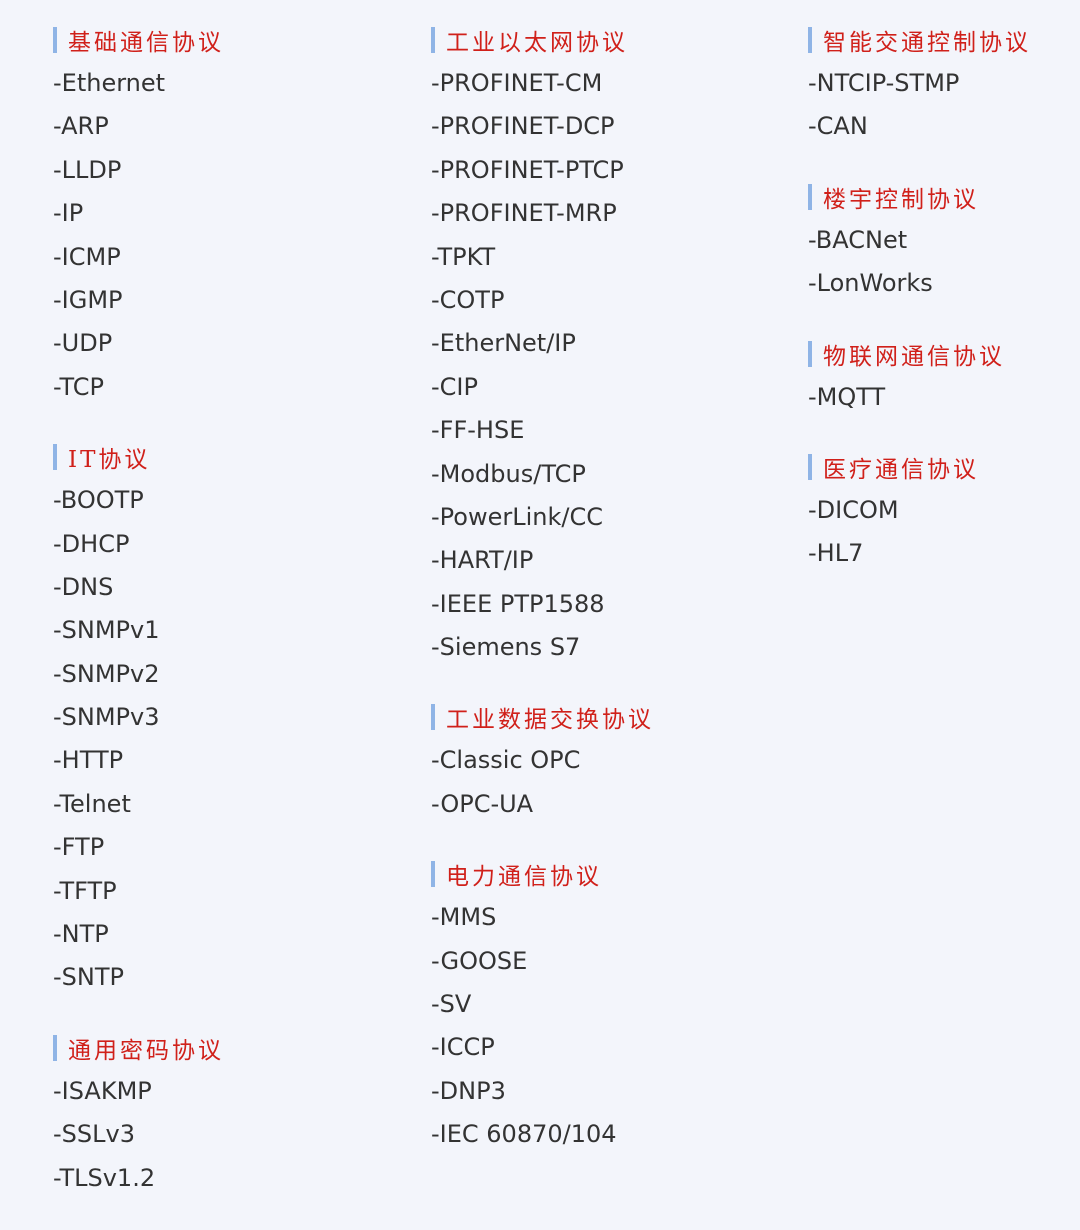  Describe the element at coordinates (92, 544) in the screenshot. I see `protocol-item: -DHCP` at that location.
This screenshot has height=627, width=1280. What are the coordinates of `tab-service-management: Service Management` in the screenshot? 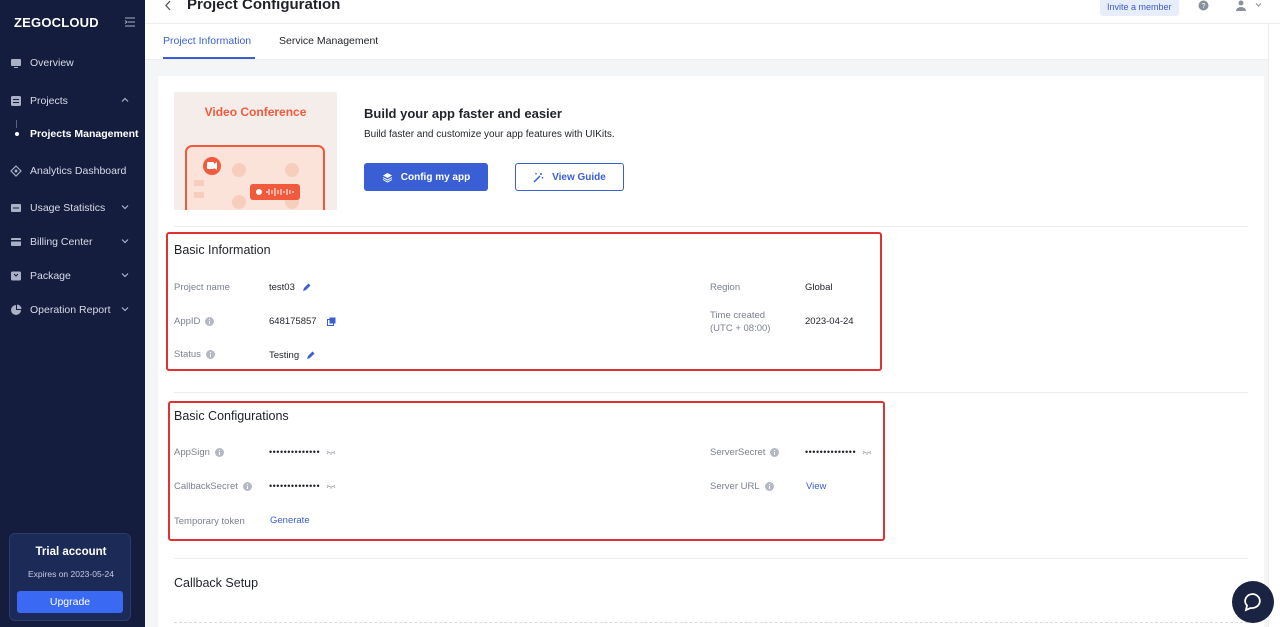 It's located at (328, 41).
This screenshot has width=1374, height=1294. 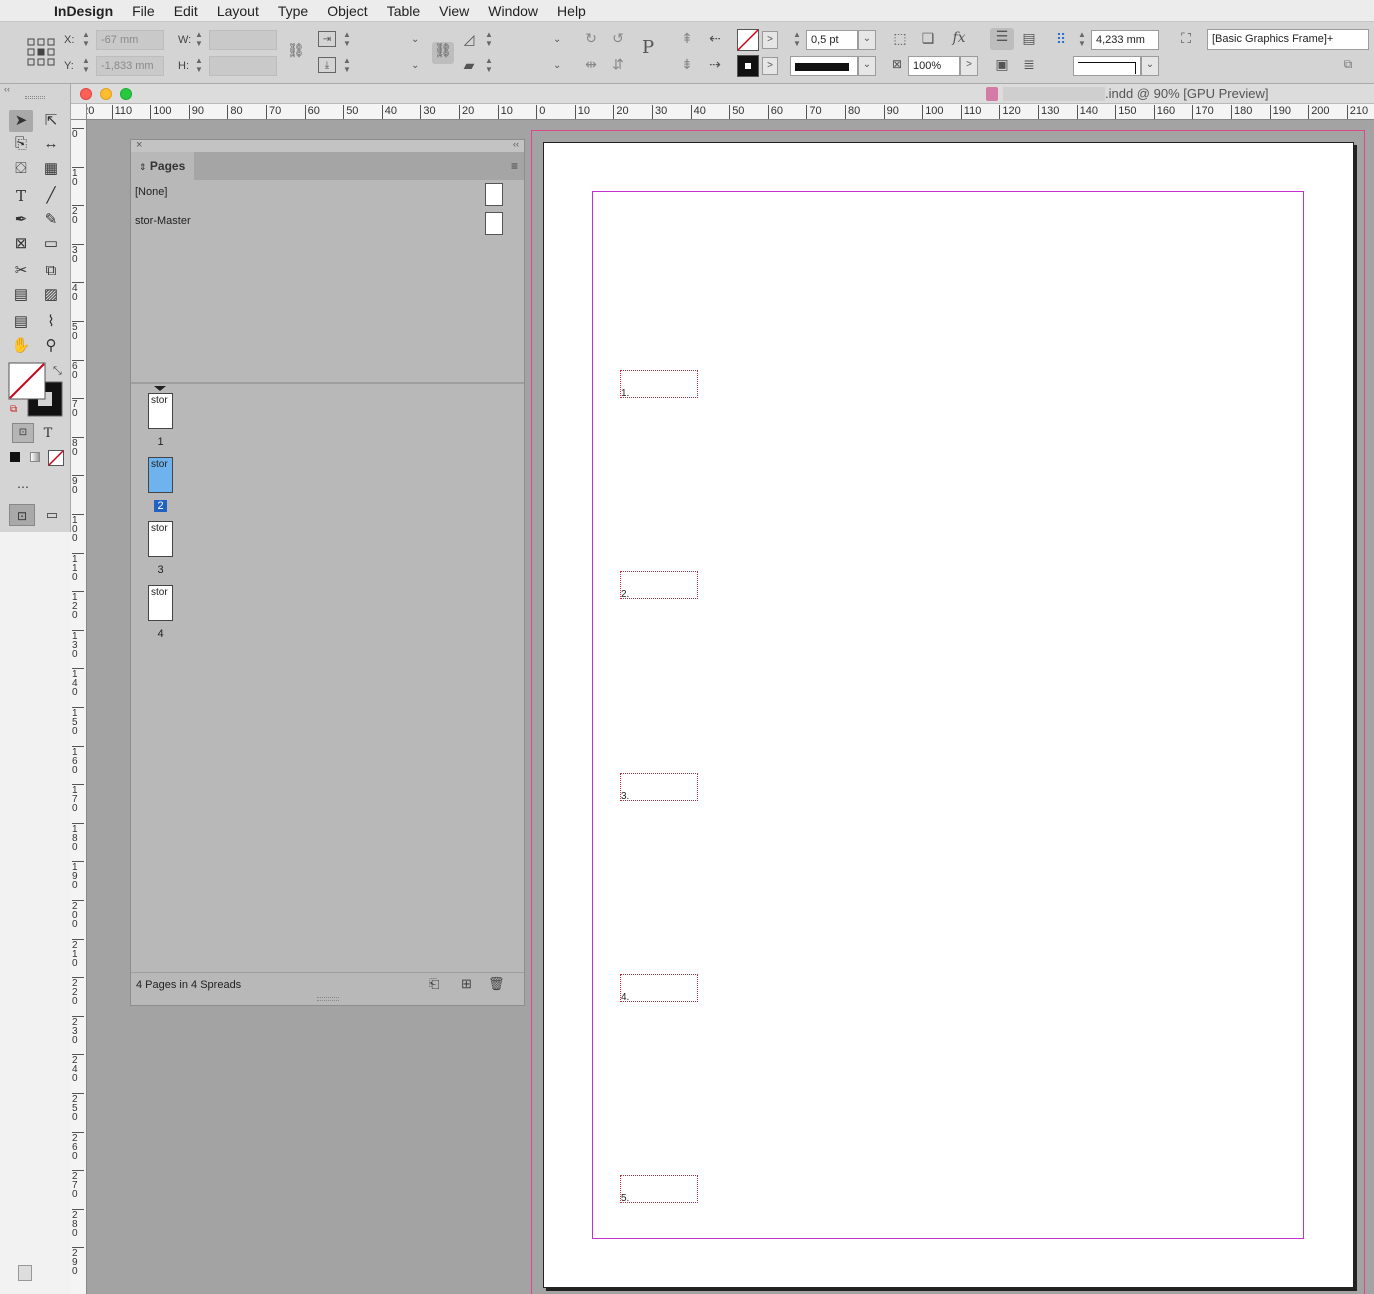 I want to click on master-stor: stor-Master, so click(x=163, y=221).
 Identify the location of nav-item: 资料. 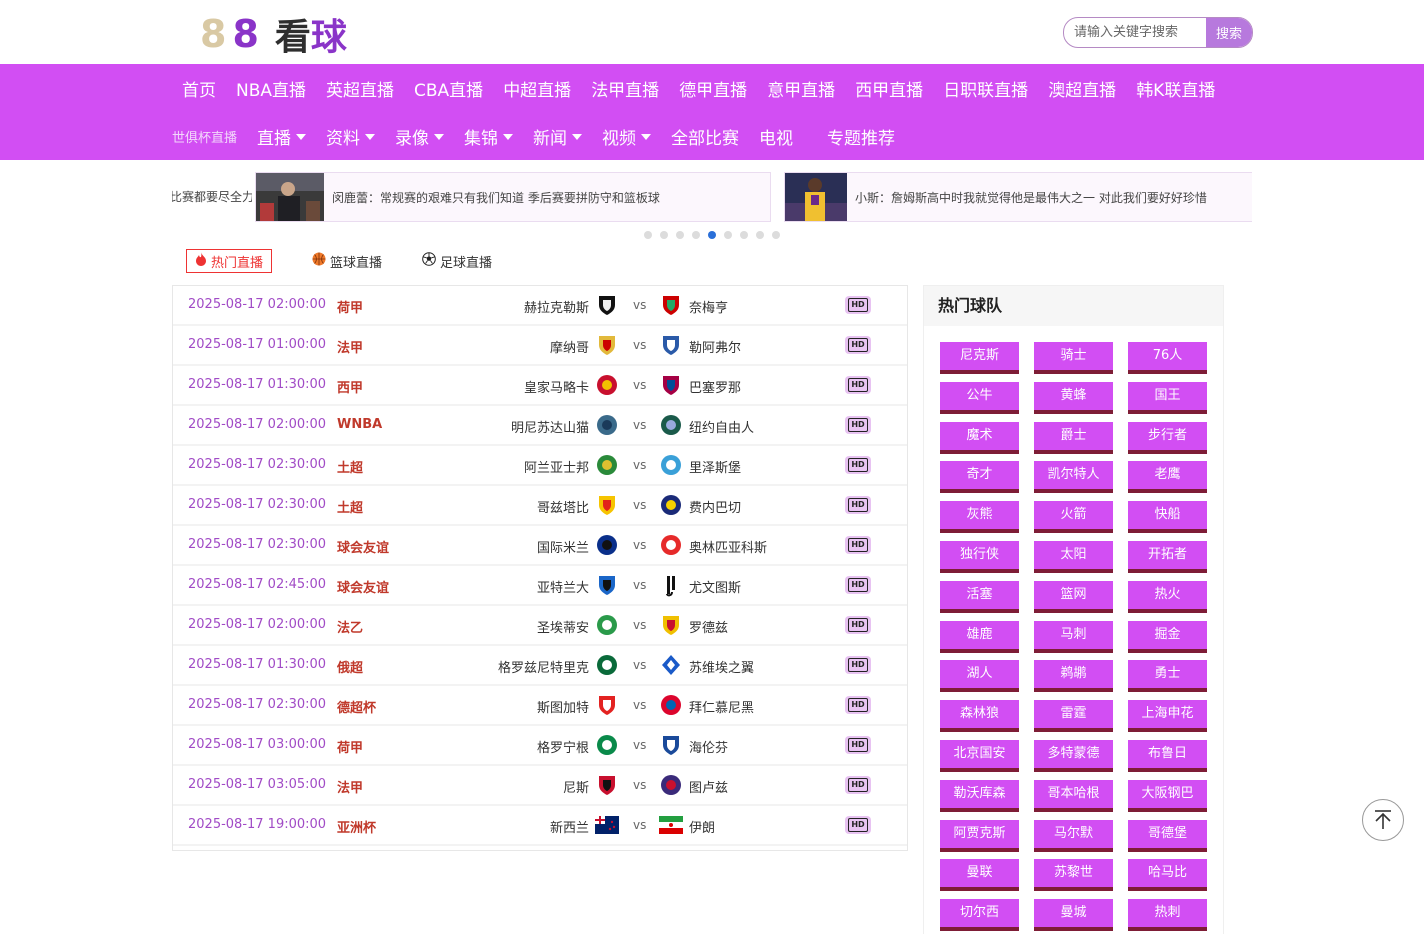
(350, 136).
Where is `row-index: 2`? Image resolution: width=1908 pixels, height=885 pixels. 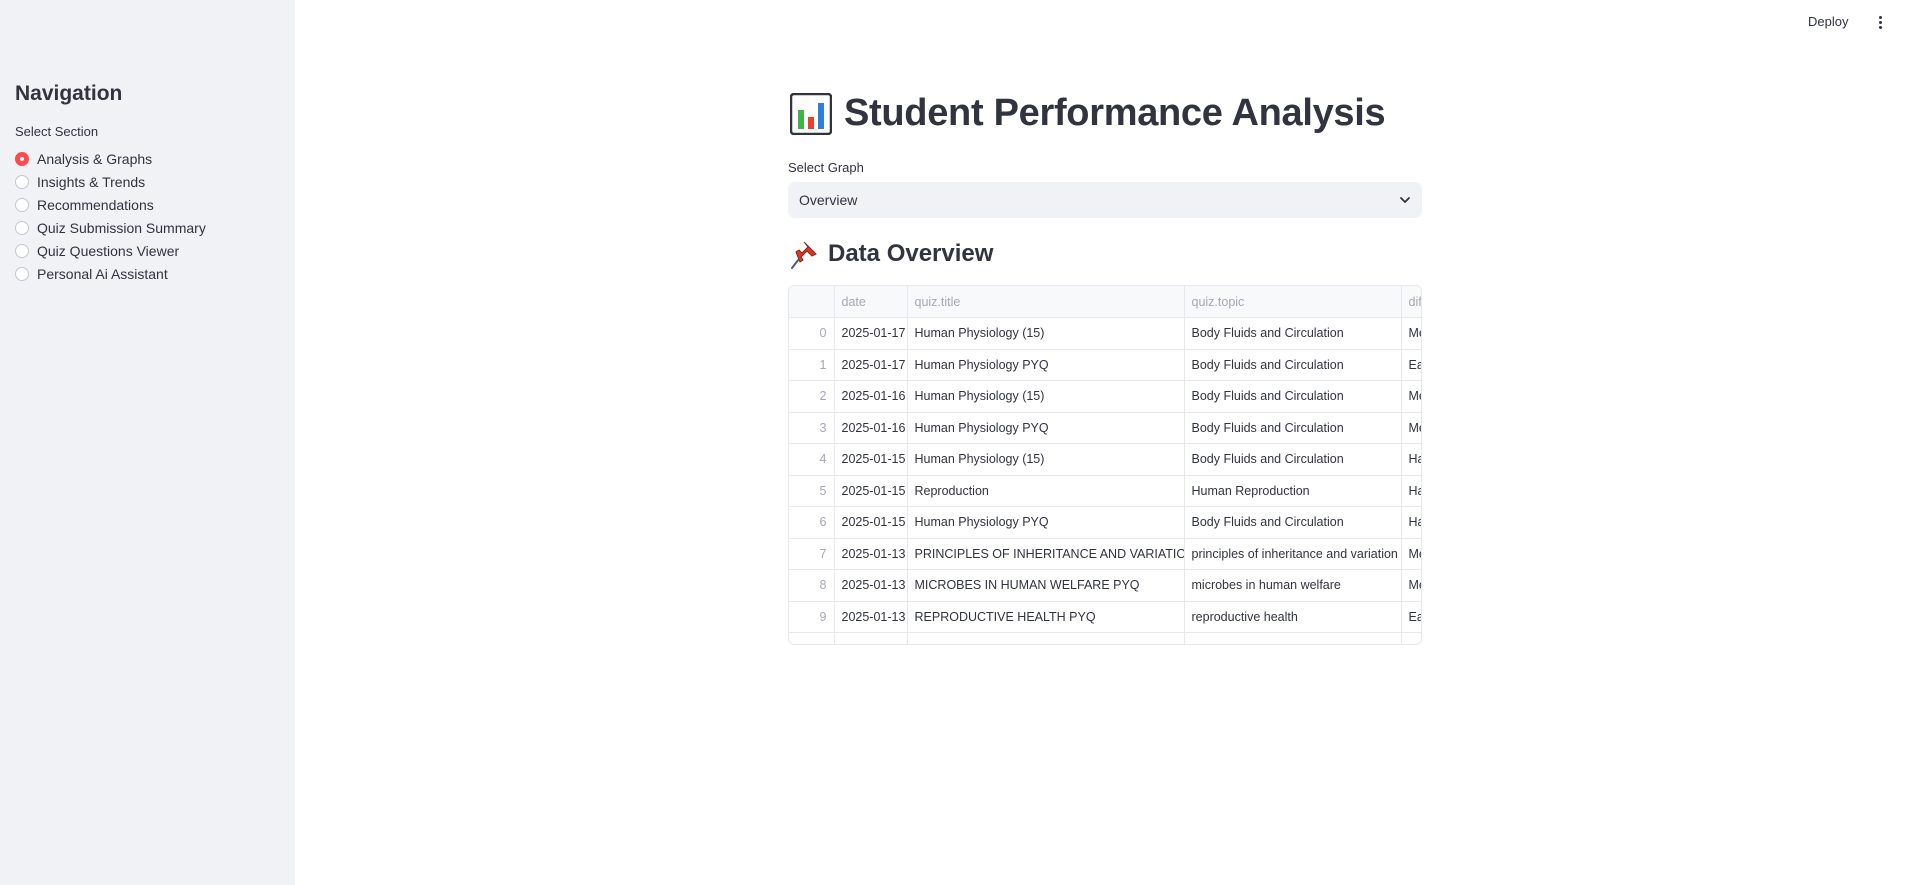
row-index: 2 is located at coordinates (812, 396).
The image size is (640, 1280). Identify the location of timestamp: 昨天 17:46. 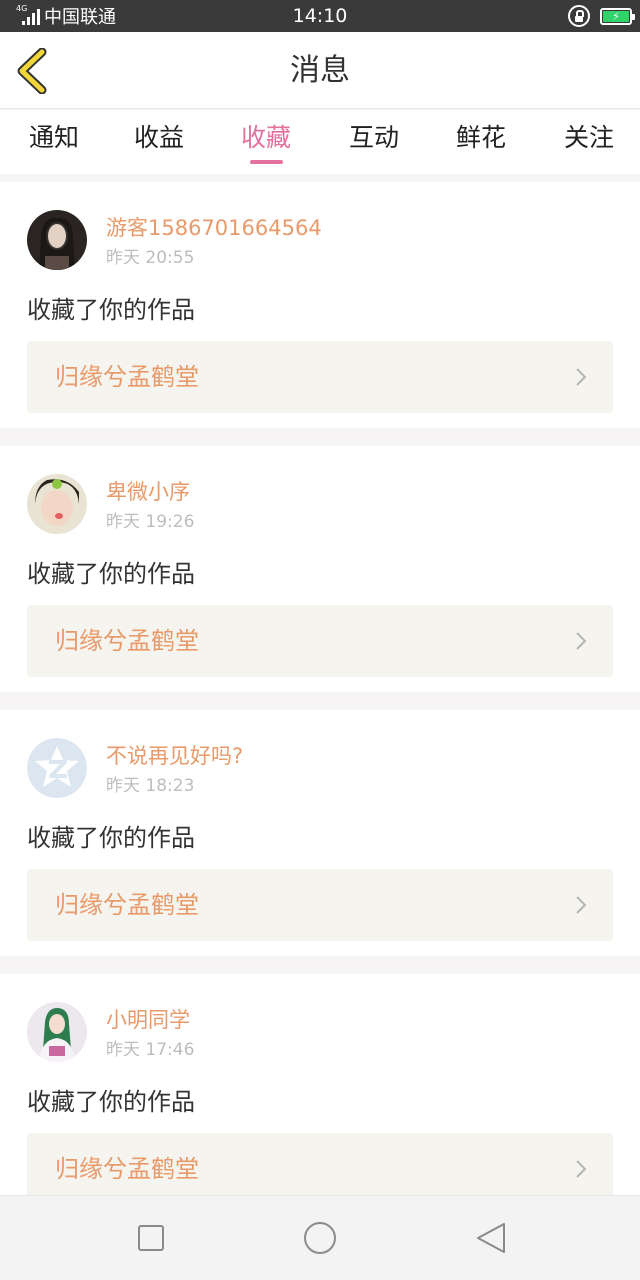
(150, 1050).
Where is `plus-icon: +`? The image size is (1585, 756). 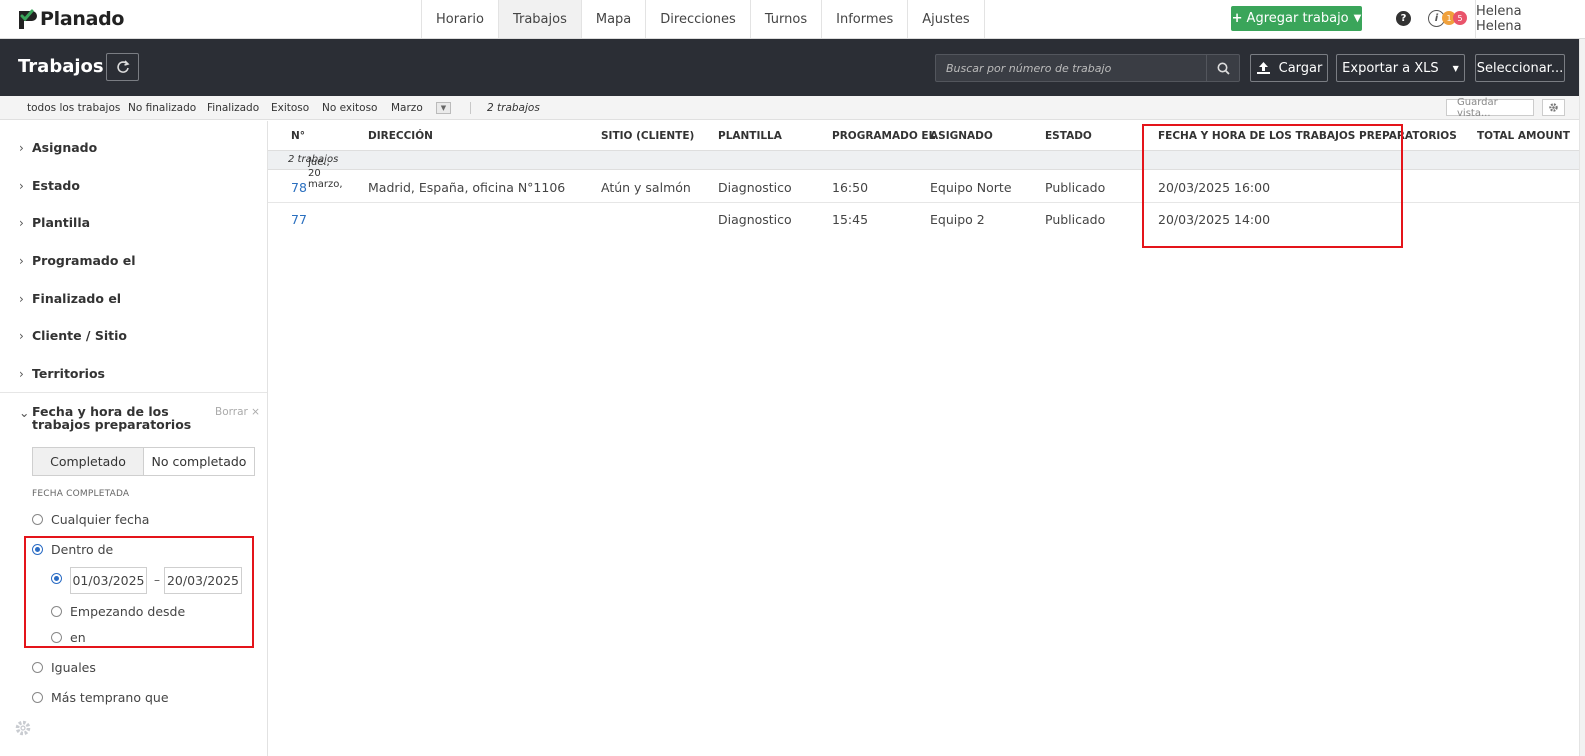
plus-icon: + is located at coordinates (1237, 18).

■ ■ ■ ■ ■ ■ ■

WHAT IS BEING ASKED: Copy the data verbatim, starting at the line that contains "pixels, height=885 pixels." and continuing through the last line of the data, both included. Omit the pictures from your output.

RESULT BELOW:
Where is `row-index: 2`? Image resolution: width=1908 pixels, height=885 pixels. 
row-index: 2 is located at coordinates (812, 396).
The image size is (640, 1280). Identify the location of timestamp: 昨天 17:46. 
(150, 1050).
Where is `plus-icon: +`? The image size is (1585, 756). 
plus-icon: + is located at coordinates (1237, 18).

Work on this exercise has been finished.